Stored data
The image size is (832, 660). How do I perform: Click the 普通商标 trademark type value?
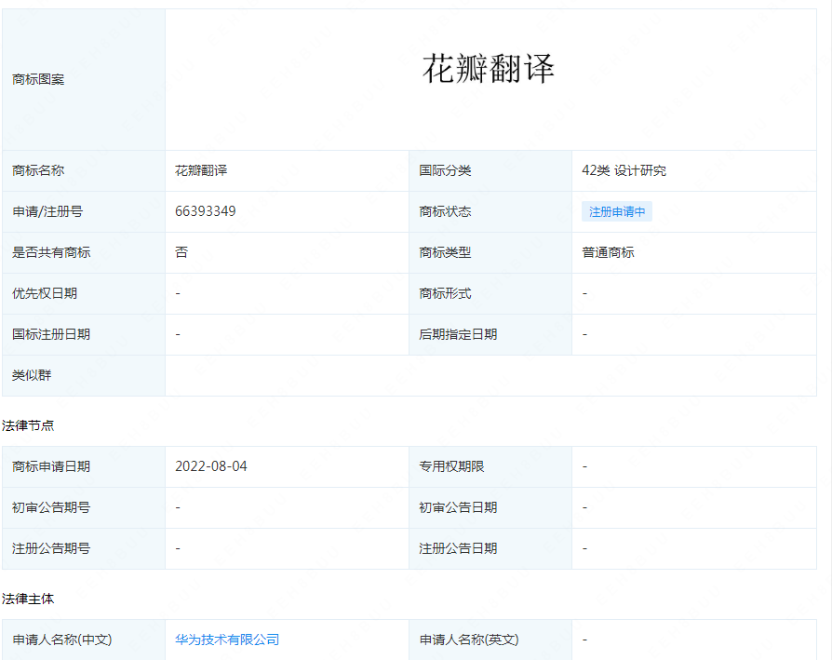point(608,252)
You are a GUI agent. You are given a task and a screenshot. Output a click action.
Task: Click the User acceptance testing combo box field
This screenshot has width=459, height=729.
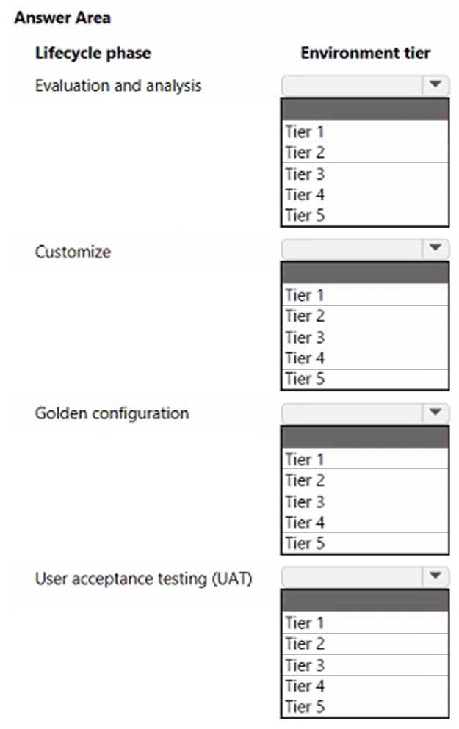(365, 576)
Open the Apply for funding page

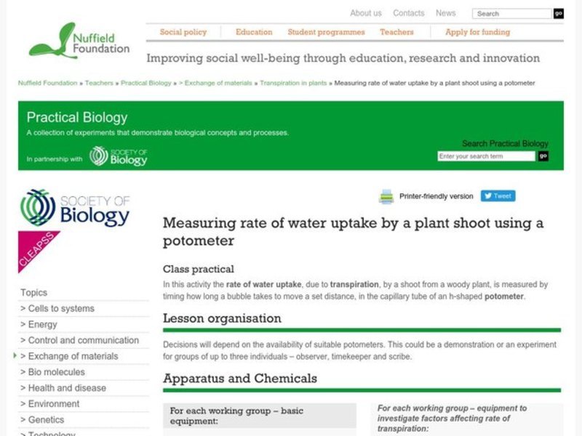pos(475,32)
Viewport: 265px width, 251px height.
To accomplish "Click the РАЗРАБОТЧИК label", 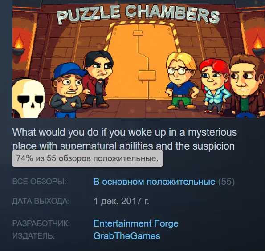I will click(41, 223).
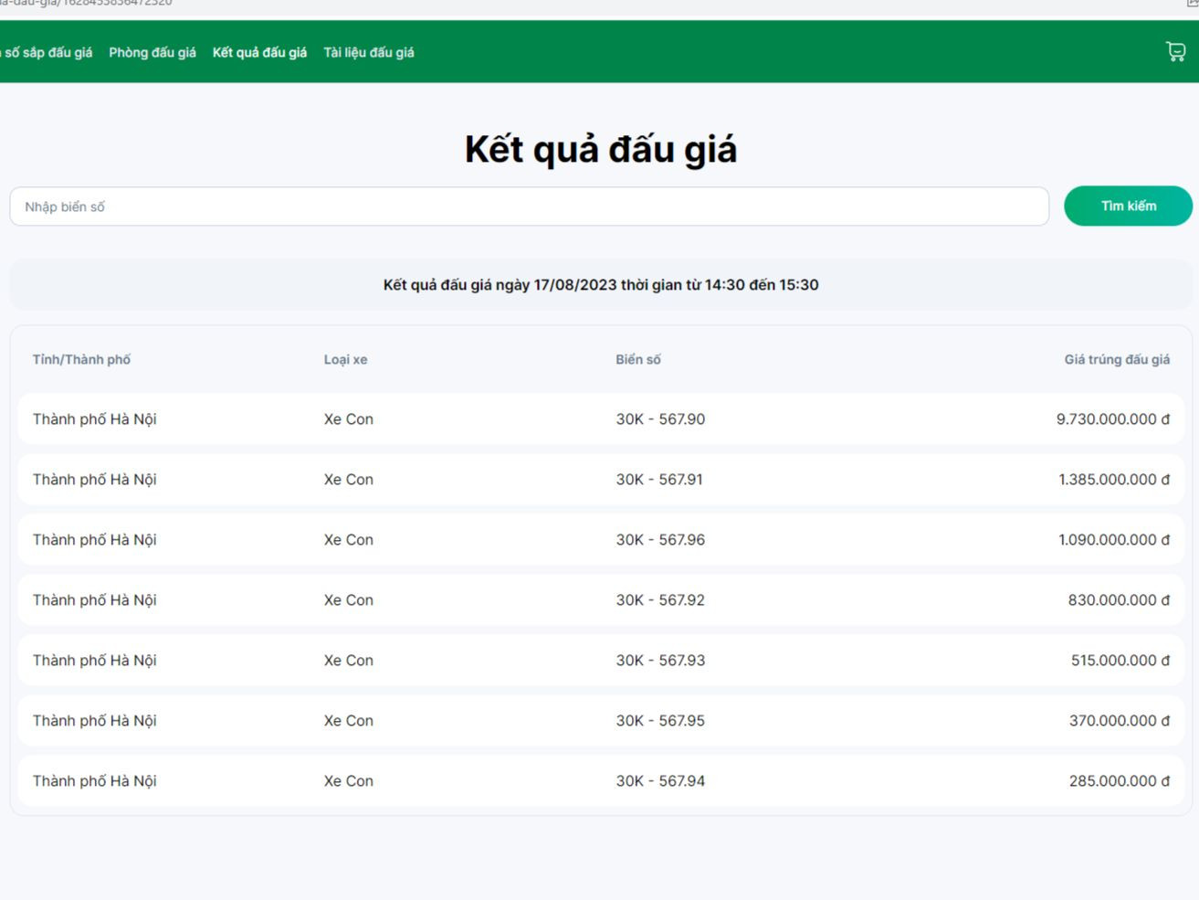
Task: Open the shopping cart icon
Action: pos(1175,52)
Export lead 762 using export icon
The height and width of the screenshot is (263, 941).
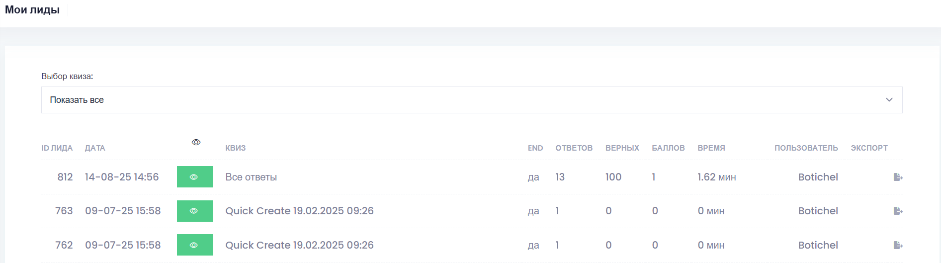coord(897,245)
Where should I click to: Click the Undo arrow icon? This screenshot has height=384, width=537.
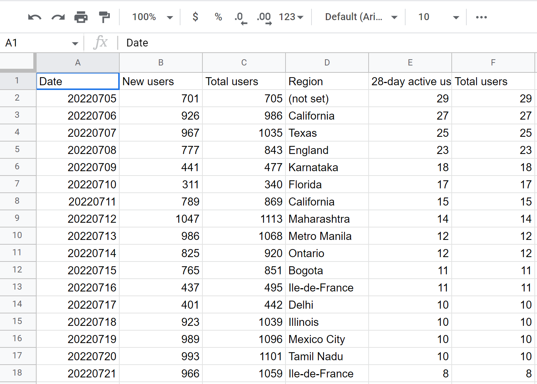click(34, 17)
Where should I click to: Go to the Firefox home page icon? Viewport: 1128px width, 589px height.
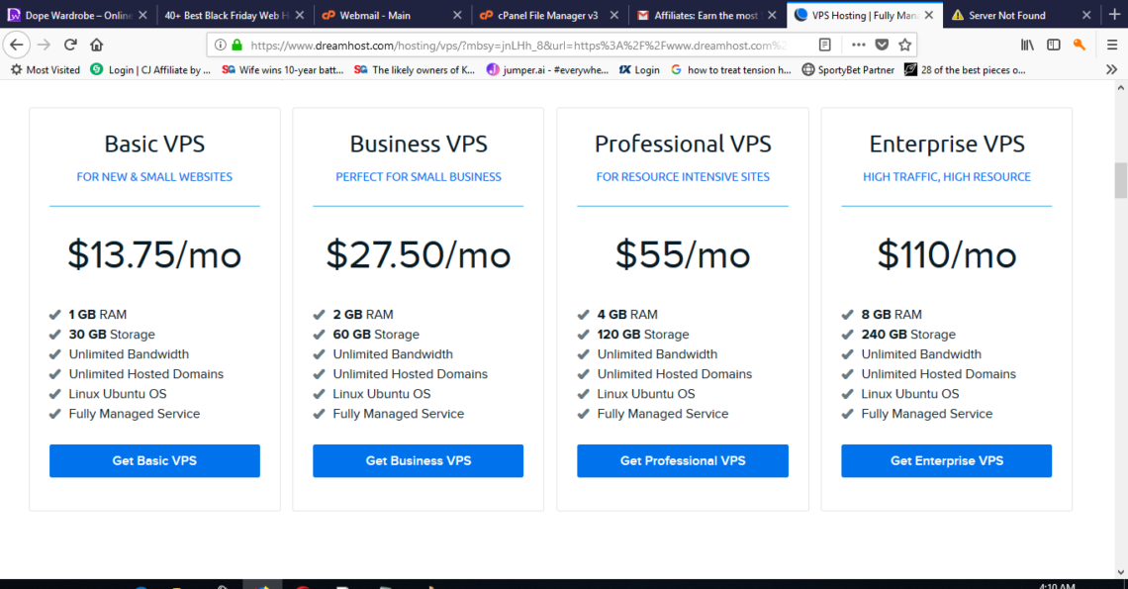coord(96,45)
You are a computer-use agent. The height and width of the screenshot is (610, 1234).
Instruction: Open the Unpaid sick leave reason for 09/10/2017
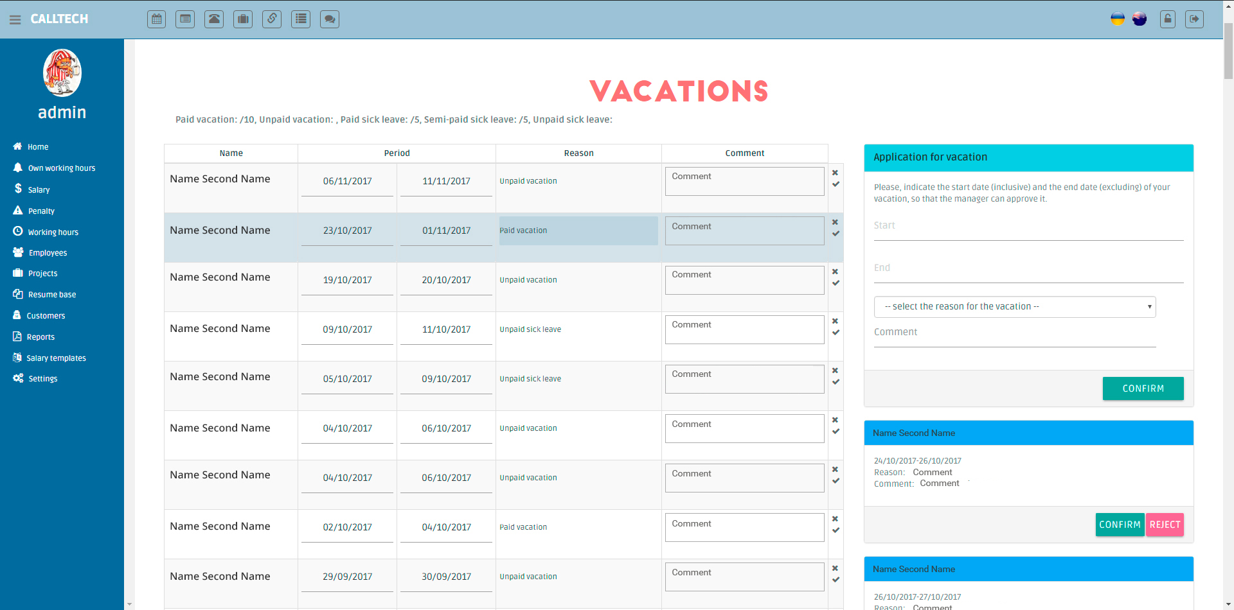(530, 329)
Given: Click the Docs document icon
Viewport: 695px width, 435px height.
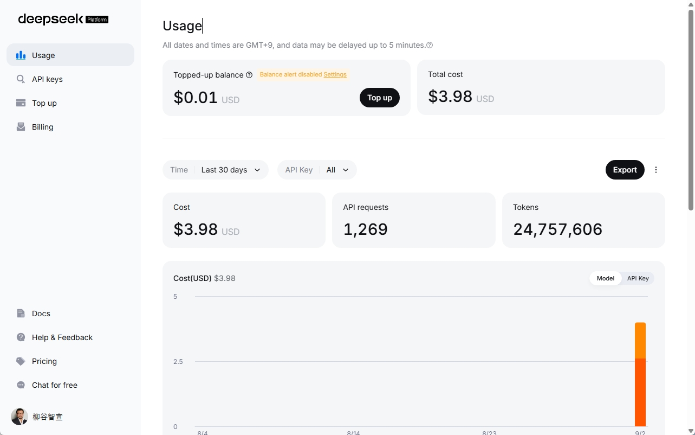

Exercise =
Lines above that include the string "agent" need to be copied.

Exercise output =
You are a GUI agent. You are given a task and a screenshot. Output a click action.
You are a computer-use agent. The height and width of the screenshot is (610, 1234).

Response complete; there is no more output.